Bringing retirees together

Today’s housing with care facilities are all about creating a community where residents can pursue independent lifestyles and enjoy a range of amenities, with the back-up of care provision.

“These communities are not just about care, they are about wellbeing and improving the quality of life,” says Oldfield. “Loneliness is a growing issue for the over-65s, with single person households accounting for 38 percent of this age group, compared to 19 percent for younger households.”

At the top end of the market, schemes like Binswood Hall in Leamington Spa, Warwickshire, offers fitness and spa facilities, a hair salon, an on-site restaurant and bar and activities including sight-seeing trips.

The design features of the apartments are also more akin to modern homes instead of traditional care facilities. The high-spec apartments at Chapelwood Wilmslow, in Cheshire, for example, include designer kitchens and open-plan living.

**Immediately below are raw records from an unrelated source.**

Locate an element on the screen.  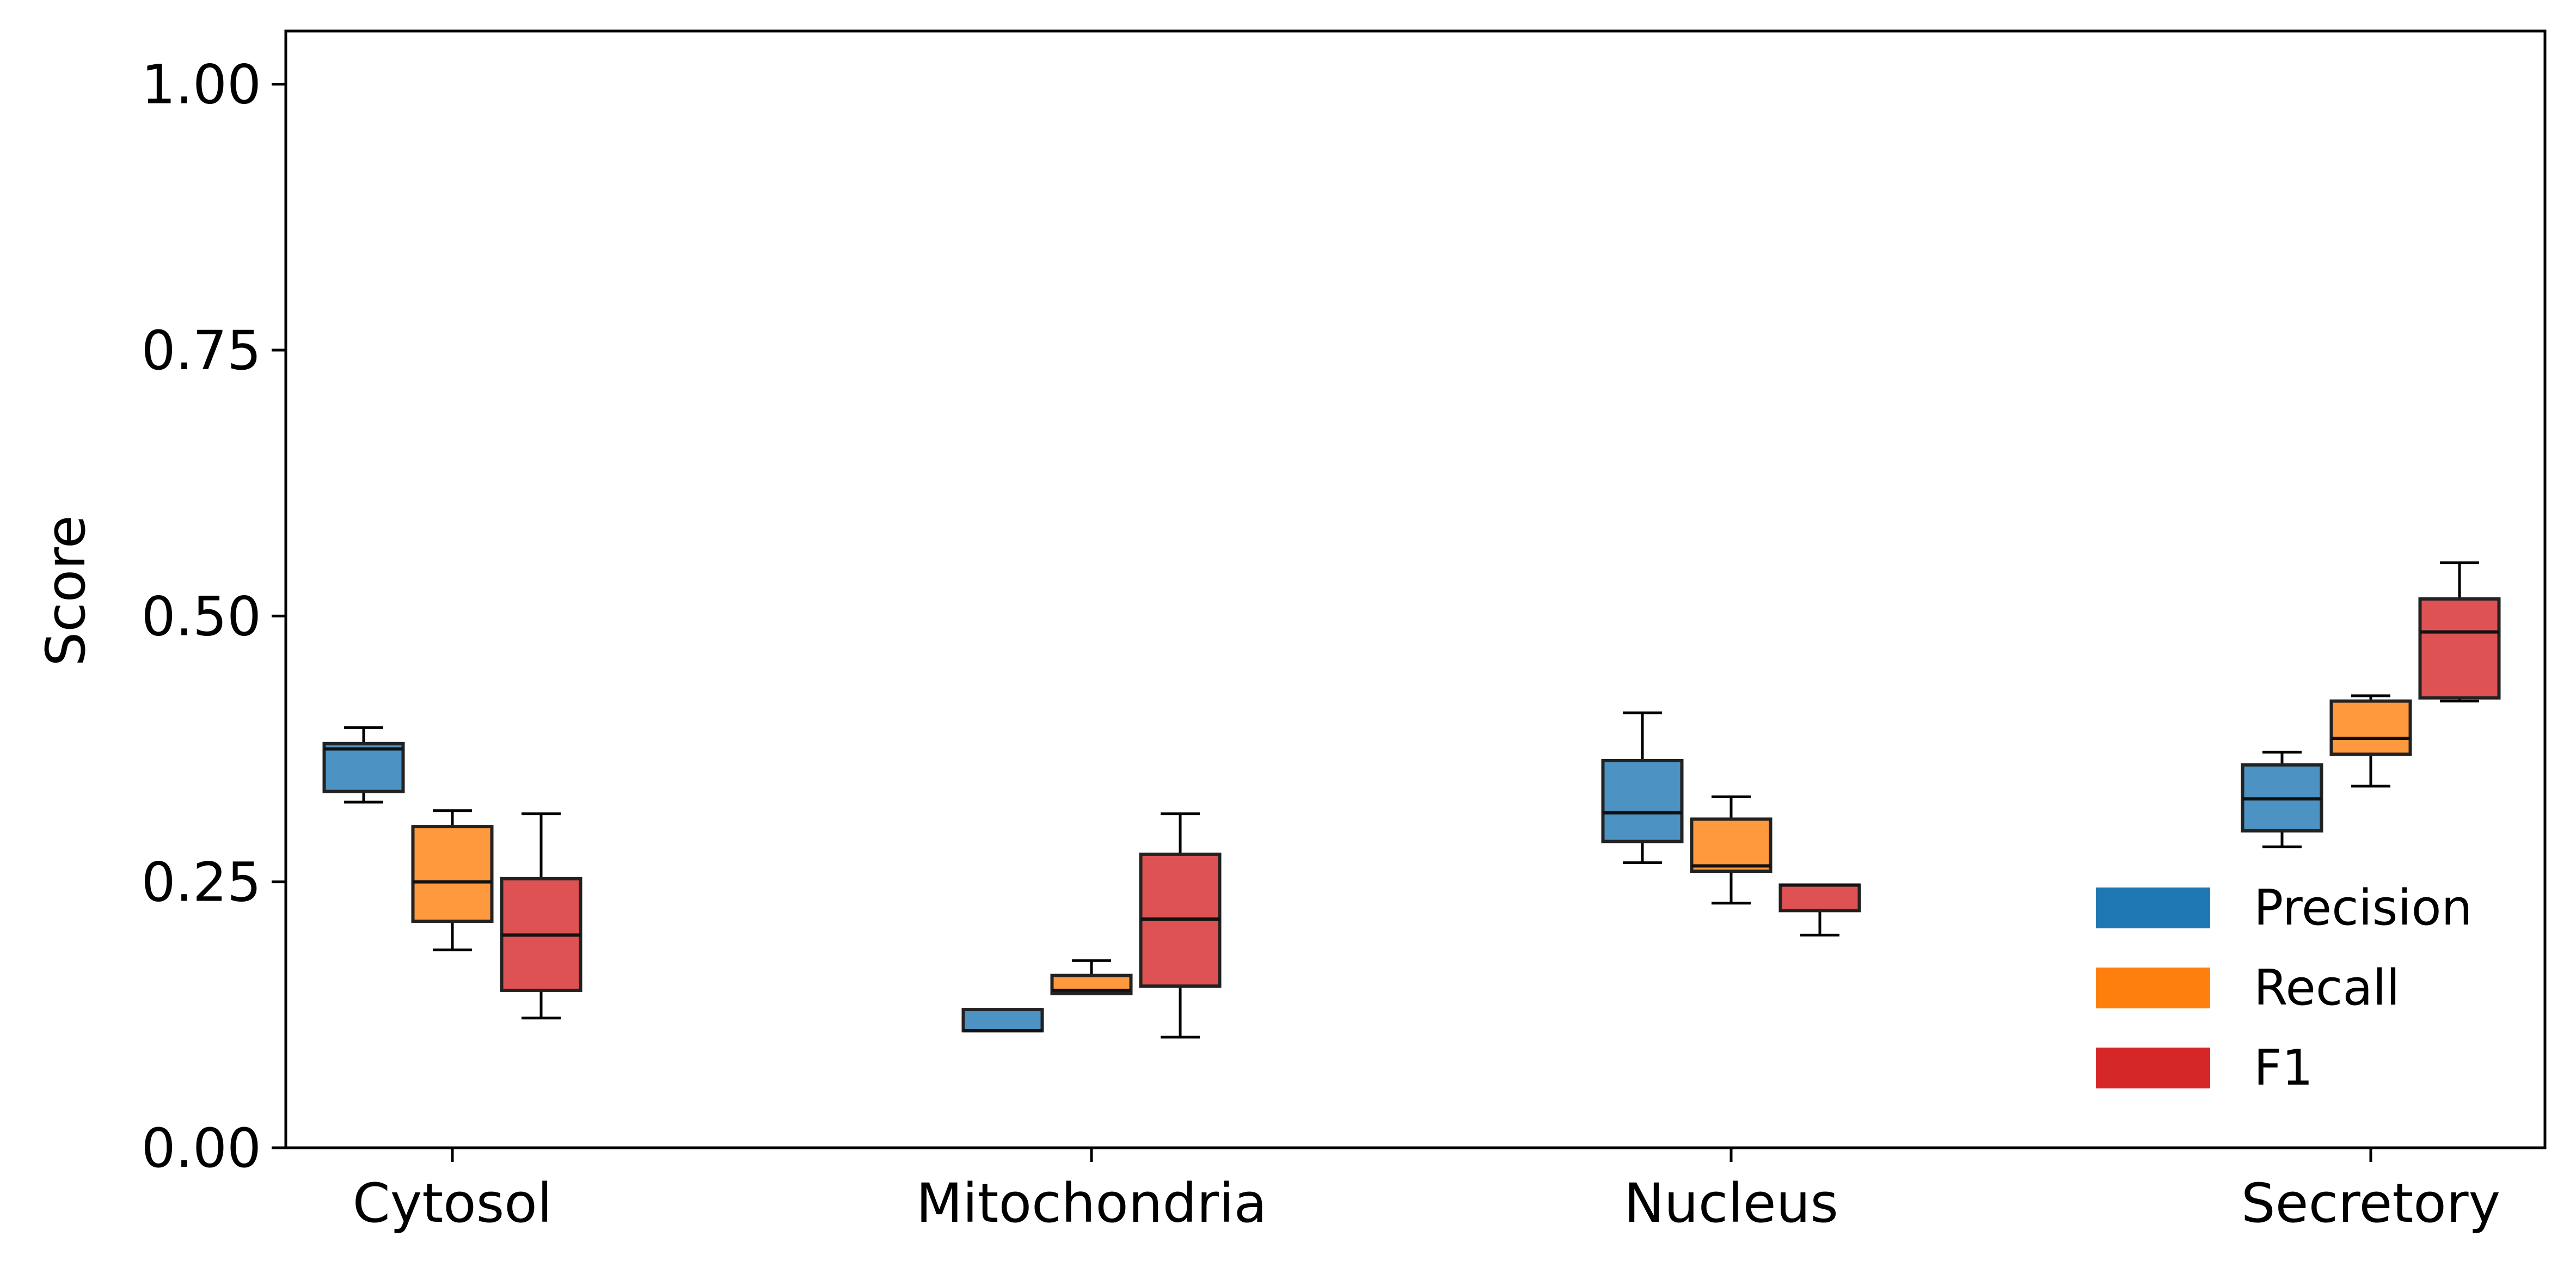
legend: Precision Recall F1 is located at coordinates (2284, 988).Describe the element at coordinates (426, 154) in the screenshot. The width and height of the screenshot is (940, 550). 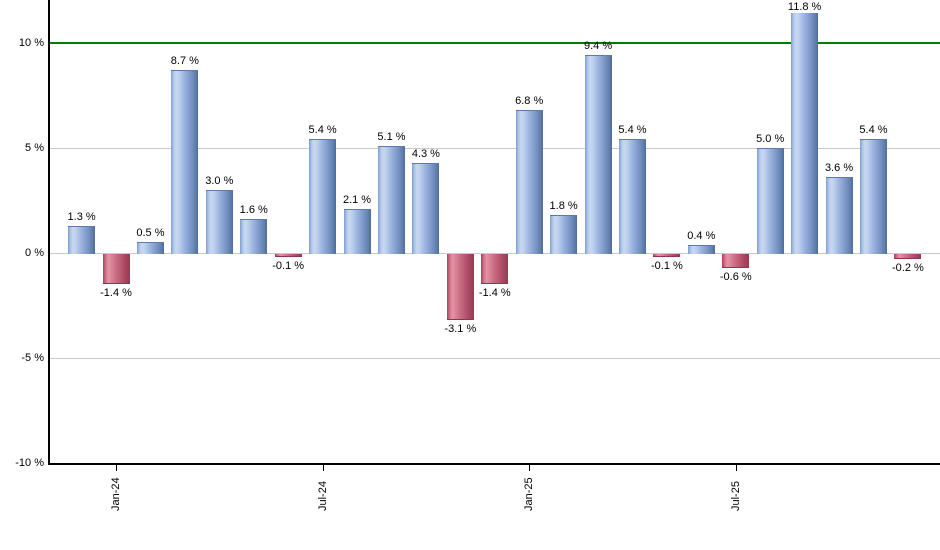
I see `bar-value-label: 4.3 %` at that location. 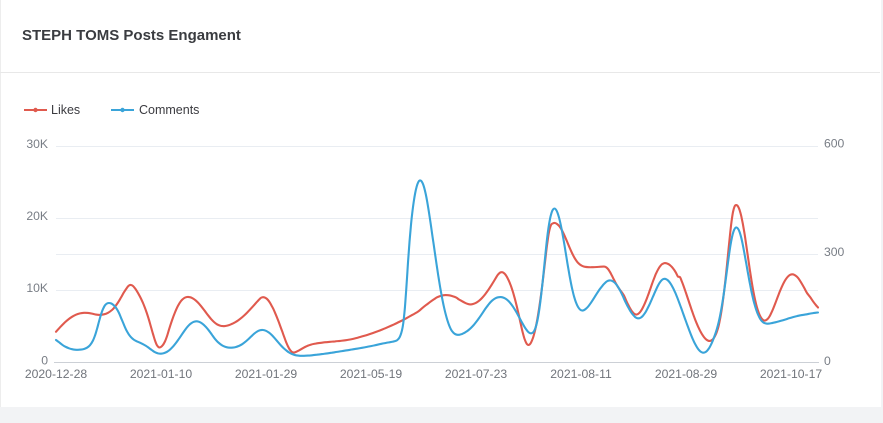 What do you see at coordinates (266, 374) in the screenshot?
I see `svg-text: 2021-01-29` at bounding box center [266, 374].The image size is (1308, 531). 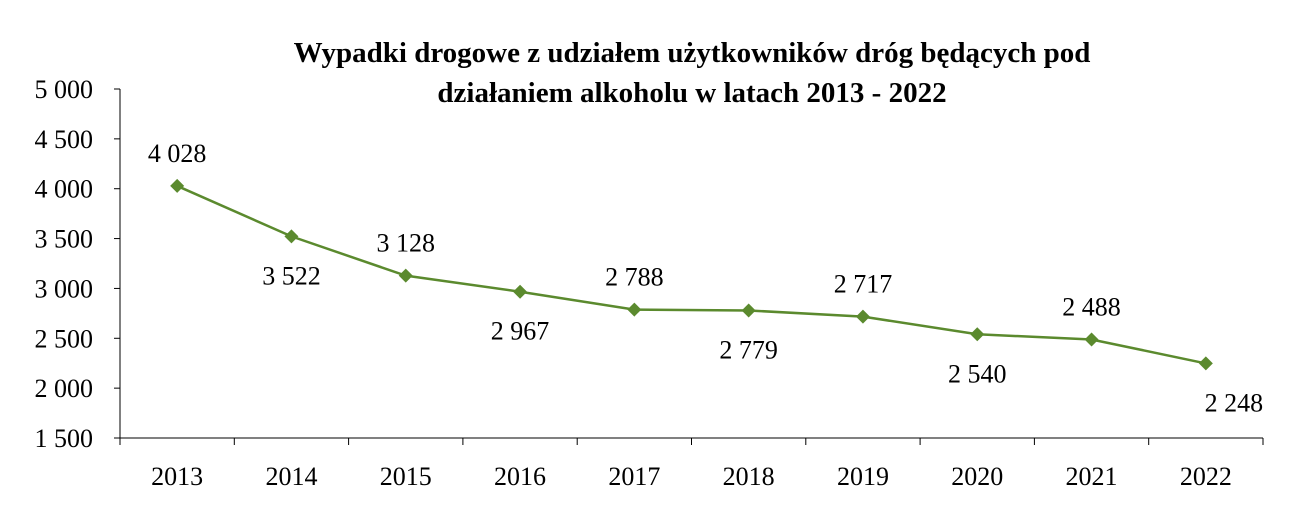 What do you see at coordinates (64, 90) in the screenshot?
I see `y-tick-label: 5 000` at bounding box center [64, 90].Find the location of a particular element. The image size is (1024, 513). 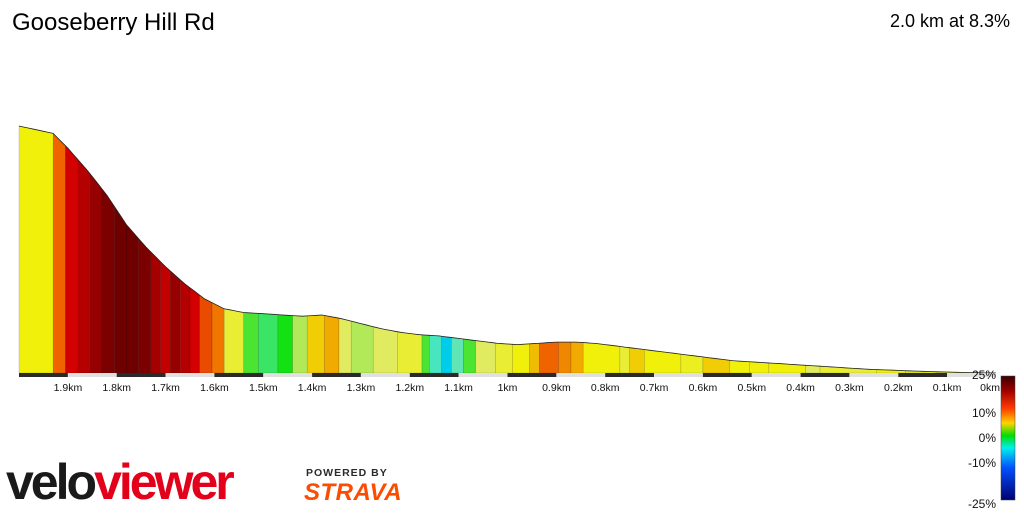

distance-tick-label: 1.5km is located at coordinates (264, 388).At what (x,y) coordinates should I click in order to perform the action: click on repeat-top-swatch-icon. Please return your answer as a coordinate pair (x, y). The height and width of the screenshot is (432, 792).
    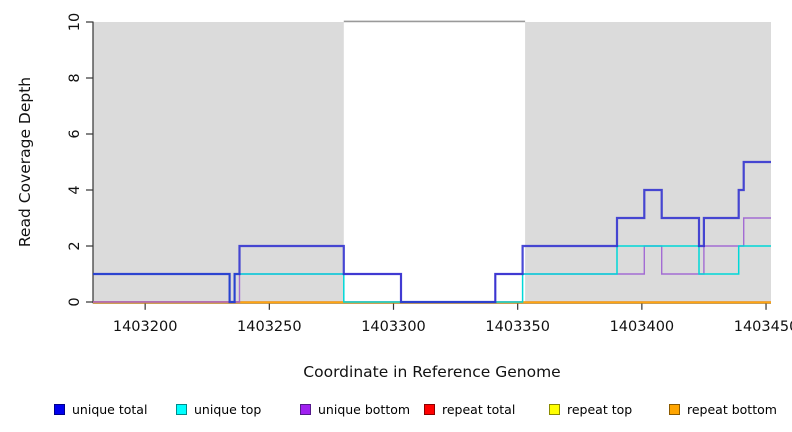
    Looking at the image, I should click on (554, 409). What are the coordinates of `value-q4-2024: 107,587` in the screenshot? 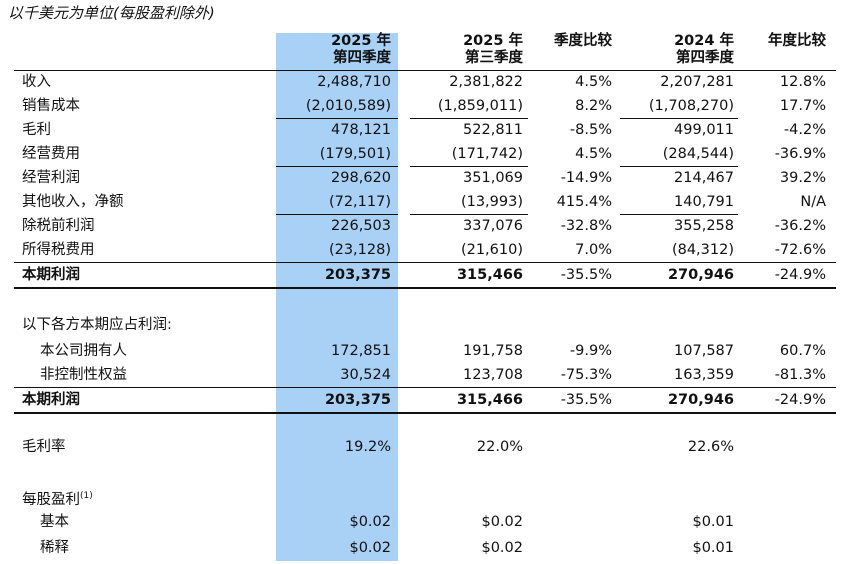 It's located at (704, 351).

For many people considering housing with care developments, maintaining close links to the area they’ve lived in and their previous lifestyle is important. Half of buyers come from within a 10-mile radius of developments, with many opting for an urban setting with easy access to leisure amenities, according to JLL.

Battersea Place, in London, has the capital’s shops and attractions on its doorstep while others like, Park Place, in Boston, Lincolnshire, sit on the outskirts of urban centres with good transport links.

While many of the current housing with care villages on the market are aimed at affluent retirees with buying and rental prices akin to luxury urban apartments, there are also a growing number of mid-market developments like Stoke Gifford Village, near Bristol.

A growing need for senior living options

With the over 65s set to account for a quarter of the UK’s population within the next 25 years, Oldfield says more serious thought must be given to what is required to accommodate the changing needs of this age group.

“Buying is much more popular than renting at present, but I think we will see more demand for rental in future as younger age groups used to renting get older,” Oldfield says.

As the sector matures, current regional patterns could shift further. At present, the South East is the prime retirement living market due to high average house prices and household wealth, but the West Midlands has seen the highest increase in providers over the last decade.

And more needs to be done to raise consumer interest. “For the sector to grow in a similar way to student housing and build to rent, it is developers, investors and operators that need to deliver the attractive homes, communities and developments which will entice consumers to move and create the market,” Oldfield says.

It’s not the only challenge: Competition for development land remains robust in the UK, and Oldfield says this intensifies the need to build the types of developments that retirees want to live in. “Creating the type of sought-after attractive homes and communities that allow older people to live the lifestyle they desire will be key when it comes to attracting Baby Boomers and the Gen Xers that will follow them,” he concludes.